On the other hand, the extraction of third molars is considered one of the most frequent surgical procedures in oral surgery, even though it involves the possible occurrence of intra and post-operative complications⁹. One of them is the injury to the vascular-nerve bundle contained in the Inferior Alveolar Canal (IAC), caused by direct or indirect trauma¹⁰^,¹¹, with a prevalence of 0.4 to 8.4%¹²^,¹³ that can have a significant impact on the quality of life of patients due to the damage caused to speech, chewing, etc¹⁴^,¹⁵. However, these scenarios can be avoided with an accurate diagnostic imaging prior to the procedure, highlighting the importance of the panoramic radiography as a useful tool to evaluate the potential risk caused by the IAC, based on its proximity to the third molars due to the wide visualization it provides of the mandibular structures, condyles and possible nearby pathologies¹⁶. Despite the above, one of the disadvantages of the panoramic radiography is that it provides information only in two dimensions, so the absence of the cortical bone of the mandibular canal may not be evident with two-dimensional methods, and it would be complex to determine whether its direction is buccal or lingual to the roots. Consequently, it brings the attention to the presence of more accurate alternatives such as the Cone Beam Computed Tomography (CBCT), which is accepted for its high sensitivity in predicting exposure of the neurovascular bundle. CBCT is an effective method to locate the canal and its relationship with the roots of the lower third molars since it can generate images through the mandibular body in different planes. However, it should be mentioned that due to its high cost and limited availability, CBCT is not usually the radiographic technique of first choice for a pre-surgical evaluation of lower third molars in contrast to the panoramic radiography¹⁷. Additionally, thanks to digitalization, panoramic radiographs are an alternative that takes less time, reduces the radiation dose, and offers the possibility of improving the image by means of the computer¹⁸.

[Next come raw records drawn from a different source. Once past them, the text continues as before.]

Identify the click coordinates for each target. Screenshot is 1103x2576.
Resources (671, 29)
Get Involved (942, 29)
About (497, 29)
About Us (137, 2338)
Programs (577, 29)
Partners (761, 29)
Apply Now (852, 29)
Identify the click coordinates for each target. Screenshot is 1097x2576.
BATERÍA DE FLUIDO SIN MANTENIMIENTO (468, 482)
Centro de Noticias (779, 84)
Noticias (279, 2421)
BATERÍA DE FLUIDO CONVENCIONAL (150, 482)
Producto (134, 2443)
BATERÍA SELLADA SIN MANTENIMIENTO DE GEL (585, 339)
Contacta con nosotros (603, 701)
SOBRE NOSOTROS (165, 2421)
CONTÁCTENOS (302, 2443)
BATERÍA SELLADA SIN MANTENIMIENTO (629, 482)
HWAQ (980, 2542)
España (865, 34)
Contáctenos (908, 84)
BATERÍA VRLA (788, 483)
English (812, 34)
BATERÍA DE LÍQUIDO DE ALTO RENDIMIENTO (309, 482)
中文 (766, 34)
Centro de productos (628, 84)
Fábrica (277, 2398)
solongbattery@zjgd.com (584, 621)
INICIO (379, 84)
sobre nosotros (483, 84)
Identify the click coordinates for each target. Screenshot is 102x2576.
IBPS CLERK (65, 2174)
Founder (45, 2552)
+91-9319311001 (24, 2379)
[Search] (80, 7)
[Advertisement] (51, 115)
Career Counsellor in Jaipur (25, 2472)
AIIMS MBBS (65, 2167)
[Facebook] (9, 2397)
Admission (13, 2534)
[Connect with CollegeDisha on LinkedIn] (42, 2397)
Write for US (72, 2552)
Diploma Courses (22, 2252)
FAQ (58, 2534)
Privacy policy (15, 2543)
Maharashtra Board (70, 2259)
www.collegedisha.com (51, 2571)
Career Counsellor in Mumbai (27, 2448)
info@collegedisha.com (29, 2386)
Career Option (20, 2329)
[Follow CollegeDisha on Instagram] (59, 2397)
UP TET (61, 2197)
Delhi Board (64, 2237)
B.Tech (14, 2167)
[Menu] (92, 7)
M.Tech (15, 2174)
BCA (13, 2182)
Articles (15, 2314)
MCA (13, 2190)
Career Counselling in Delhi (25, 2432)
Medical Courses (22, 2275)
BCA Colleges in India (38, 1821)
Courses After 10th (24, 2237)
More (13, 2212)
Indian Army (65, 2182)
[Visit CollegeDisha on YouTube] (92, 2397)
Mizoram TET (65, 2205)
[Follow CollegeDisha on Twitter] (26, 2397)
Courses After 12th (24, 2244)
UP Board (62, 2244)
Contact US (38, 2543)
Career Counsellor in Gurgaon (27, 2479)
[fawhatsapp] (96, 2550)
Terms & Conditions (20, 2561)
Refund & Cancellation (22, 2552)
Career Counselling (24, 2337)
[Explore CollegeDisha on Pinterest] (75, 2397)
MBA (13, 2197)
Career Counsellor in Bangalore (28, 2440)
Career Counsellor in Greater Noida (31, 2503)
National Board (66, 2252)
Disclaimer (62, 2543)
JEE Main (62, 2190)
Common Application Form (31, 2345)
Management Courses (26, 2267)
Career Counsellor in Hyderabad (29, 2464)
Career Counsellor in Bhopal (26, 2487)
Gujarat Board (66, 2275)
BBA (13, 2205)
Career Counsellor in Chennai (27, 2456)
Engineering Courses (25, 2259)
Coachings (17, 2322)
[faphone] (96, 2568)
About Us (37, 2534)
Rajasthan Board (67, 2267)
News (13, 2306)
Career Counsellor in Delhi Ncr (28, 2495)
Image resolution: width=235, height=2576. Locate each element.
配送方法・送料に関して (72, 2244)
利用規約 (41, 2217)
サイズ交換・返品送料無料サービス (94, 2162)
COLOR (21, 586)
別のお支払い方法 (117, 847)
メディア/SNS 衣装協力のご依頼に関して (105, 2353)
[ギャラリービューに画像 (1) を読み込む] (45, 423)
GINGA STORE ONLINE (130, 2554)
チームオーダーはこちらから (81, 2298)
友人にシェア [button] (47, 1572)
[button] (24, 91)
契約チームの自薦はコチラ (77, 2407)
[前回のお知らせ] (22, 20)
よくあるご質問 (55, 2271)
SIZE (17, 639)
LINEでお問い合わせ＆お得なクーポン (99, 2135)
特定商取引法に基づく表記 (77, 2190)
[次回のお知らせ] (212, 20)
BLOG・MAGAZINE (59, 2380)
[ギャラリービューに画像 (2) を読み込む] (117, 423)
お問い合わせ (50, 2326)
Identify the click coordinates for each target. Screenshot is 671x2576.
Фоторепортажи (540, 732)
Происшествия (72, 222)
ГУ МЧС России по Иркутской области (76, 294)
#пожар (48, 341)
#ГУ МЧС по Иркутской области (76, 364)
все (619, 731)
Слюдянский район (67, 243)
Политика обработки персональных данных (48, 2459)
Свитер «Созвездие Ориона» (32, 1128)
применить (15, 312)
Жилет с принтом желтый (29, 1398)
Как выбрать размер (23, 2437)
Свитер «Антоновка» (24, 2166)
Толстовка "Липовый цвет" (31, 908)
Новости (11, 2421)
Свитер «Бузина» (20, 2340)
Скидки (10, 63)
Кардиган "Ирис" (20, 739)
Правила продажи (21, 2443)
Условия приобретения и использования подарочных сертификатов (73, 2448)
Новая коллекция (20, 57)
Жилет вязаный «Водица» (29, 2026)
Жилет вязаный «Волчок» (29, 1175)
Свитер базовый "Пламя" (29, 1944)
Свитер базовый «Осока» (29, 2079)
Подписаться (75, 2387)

It is important to mention that there are several? classifications to evaluate the anatomical location of the third molars. The Pell and Gregory classification is based on the relationship between the level of this dental piece and the occlusal plane of the contiguous second molar. Therefore, it allows determining its relative depth as well as the relation it has with the ascending branch and the distal surface of the second molar¹⁹.On the other hand, the classification of Langlais et al. uses the IAC and its proximity to the roots of third molars as a reference point and it defines the presence of three types of images based on this relationship: dark band phenomenon, constriction of the diameter of the IAC, and discontinuity of the IAC²⁰. However, due to the great variability observed in function to the IAC, it allowed the researchers of the academic section of Buccomaxillofacial Imaging of the Faculty of Stomatology at Universidad Peruana Cayetano Heredia, to postulate a modification of the mentioned classification, where besides appreciating the already known variants independently, two more signs were added: intact and change of direction of the IAC. It is important to mention that the latter is highly frequent in radiographic findings²¹.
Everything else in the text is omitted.